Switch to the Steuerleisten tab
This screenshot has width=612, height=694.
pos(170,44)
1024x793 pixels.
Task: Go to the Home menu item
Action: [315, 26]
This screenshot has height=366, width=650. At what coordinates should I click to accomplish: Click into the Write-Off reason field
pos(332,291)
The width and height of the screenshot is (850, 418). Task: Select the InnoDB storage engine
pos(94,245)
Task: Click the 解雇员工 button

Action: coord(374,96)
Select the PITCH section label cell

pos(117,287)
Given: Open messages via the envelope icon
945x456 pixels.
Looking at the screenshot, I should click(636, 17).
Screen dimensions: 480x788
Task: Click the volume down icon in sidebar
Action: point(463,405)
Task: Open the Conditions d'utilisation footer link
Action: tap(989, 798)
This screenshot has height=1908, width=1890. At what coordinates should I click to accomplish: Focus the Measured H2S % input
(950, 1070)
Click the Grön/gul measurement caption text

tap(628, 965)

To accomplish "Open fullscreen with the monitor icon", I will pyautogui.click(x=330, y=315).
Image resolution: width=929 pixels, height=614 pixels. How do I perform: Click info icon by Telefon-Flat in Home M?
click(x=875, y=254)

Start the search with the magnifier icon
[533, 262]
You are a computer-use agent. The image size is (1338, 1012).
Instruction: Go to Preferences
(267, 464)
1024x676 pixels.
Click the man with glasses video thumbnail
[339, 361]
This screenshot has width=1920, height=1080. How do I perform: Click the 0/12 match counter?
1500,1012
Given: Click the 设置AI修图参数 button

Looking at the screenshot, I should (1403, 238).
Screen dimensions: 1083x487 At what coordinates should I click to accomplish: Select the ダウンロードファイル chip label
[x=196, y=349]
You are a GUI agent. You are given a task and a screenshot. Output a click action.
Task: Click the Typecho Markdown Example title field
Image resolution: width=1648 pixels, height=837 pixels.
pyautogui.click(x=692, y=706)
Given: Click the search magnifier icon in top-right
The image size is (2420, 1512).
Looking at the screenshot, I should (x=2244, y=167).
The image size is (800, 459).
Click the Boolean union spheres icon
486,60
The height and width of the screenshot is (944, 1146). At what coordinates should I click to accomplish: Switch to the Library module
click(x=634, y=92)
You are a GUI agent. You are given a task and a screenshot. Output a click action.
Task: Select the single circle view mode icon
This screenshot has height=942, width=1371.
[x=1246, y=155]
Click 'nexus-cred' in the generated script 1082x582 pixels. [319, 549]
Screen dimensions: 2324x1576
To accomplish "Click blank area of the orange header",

=-=-=-=-=

**The task:**
A verbatim output of all the data above is needed.

**Expected answer:**
Switch to the Steuerleisten tab
This screenshot has width=612, height=694.
pos(170,44)
1024x793 pixels.
Task: Go to the Home menu item
Action: [315, 26]
This screenshot has height=366, width=650. At what coordinates should I click to accomplish: Click into the Write-Off reason field
pos(332,291)
The width and height of the screenshot is (850, 418). Task: Select the InnoDB storage engine
pos(94,245)
Task: Click the 解雇员工 button

Action: coord(374,96)
Select the PITCH section label cell

pos(117,287)
Given: Open messages via the envelope icon
945x456 pixels.
Looking at the screenshot, I should click(636, 17).
Screen dimensions: 480x788
Task: Click the volume down icon in sidebar
Action: point(463,405)
Task: Open the Conditions d'utilisation footer link
Action: tap(989, 798)
This screenshot has height=1908, width=1890. At what coordinates should I click to accomplish: Focus the Measured H2S % input
(950, 1070)
Click the Grön/gul measurement caption text

tap(628, 965)

To accomplish "Open fullscreen with the monitor icon", I will pyautogui.click(x=330, y=315).
Image resolution: width=929 pixels, height=614 pixels. How do I perform: Click info icon by Telefon-Flat in Home M?
click(x=875, y=254)

Start the search with the magnifier icon
[533, 262]
You are a computer-use agent. The image size is (1338, 1012).
Instruction: Go to Preferences
(267, 464)
1024x676 pixels.
Click the man with glasses video thumbnail
[339, 361]
This screenshot has width=1920, height=1080. How do I perform: Click the 0/12 match counter?
1500,1012
Given: Click the 设置AI修图参数 button

Looking at the screenshot, I should (1403, 238).
Screen dimensions: 1083x487 At what coordinates should I click to accomplish: Select the ダウンロードファイル chip label
[x=196, y=349]
You are a GUI agent. You are given a task and a screenshot. Output a click action.
Task: Click the Typecho Markdown Example title field
Image resolution: width=1648 pixels, height=837 pixels.
pyautogui.click(x=692, y=706)
Given: Click the search magnifier icon in top-right
The image size is (2420, 1512).
Looking at the screenshot, I should (x=2244, y=167).
The image size is (800, 459).
Click the Boolean union spheres icon
486,60
The height and width of the screenshot is (944, 1146). At what coordinates should I click to accomplish: Switch to the Library module
click(x=634, y=92)
You are a GUI agent. You are given a task and a screenshot. Output a click action.
Task: Select the single circle view mode icon
This screenshot has height=942, width=1371.
[x=1246, y=155]
Click 'nexus-cred' in the generated script 1082x582 pixels. [319, 549]
Screen dimensions: 2324x1576
To accomplish "Click blank area of the orange header",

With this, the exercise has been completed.